Antibiotics Can Trigger Asthma Risk in Infants
Prescription drugs that kill bacteria or antibiotics in infants when used in infants before the age of six months turned out to invite risk. In a U.S. study says that babies who received antibiotics had 70 percent higher risk of suffering from asthma in childhood.
Researchers at Yale University indicates that babies who face an increased risk of asthma by 40 percent if all have been prescribed antibiotics for treatment in the early months of his birth, the risk would increase to 70 percent if they have been prescribed both to treat infections that are difficult to cure.
Study scientists are some recent discoveries in science-related drugs on asthma in children. Some experts doubt whether indeed there is an antibiotic that causes this disease or a baby involved in this study does have the talent to have asthma.
However in a recent report that will be published in the American Journal of Epidemiology, scientists have concluded that the relationship is indeed strong.
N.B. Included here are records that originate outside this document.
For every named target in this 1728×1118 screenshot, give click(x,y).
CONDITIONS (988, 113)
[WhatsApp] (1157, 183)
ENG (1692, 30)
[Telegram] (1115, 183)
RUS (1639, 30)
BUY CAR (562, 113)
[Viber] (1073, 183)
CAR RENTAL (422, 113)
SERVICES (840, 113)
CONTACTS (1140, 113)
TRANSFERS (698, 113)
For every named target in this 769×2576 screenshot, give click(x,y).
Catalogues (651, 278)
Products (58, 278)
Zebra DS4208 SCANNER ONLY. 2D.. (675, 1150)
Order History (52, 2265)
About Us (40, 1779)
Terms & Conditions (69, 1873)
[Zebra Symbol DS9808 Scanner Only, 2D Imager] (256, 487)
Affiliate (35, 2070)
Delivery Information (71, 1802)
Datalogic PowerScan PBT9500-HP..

In research conducted by scientists at Yale University have monitored 1400 children to see whether the prescription of antibiotics at an early age can lead to cases of asthma was higher in the age of six years.
Children who were included were those who were prescribed antibiotics before the age of six months for the problem of infection outside of the chest infection which is identical to the symptoms of asthma. Participants also included children who were born from parents with no history of asthma.
From the results of that research has shown an increased risk of developing in children who were given antibiotics before the age of six months even though their child had no history of asthma.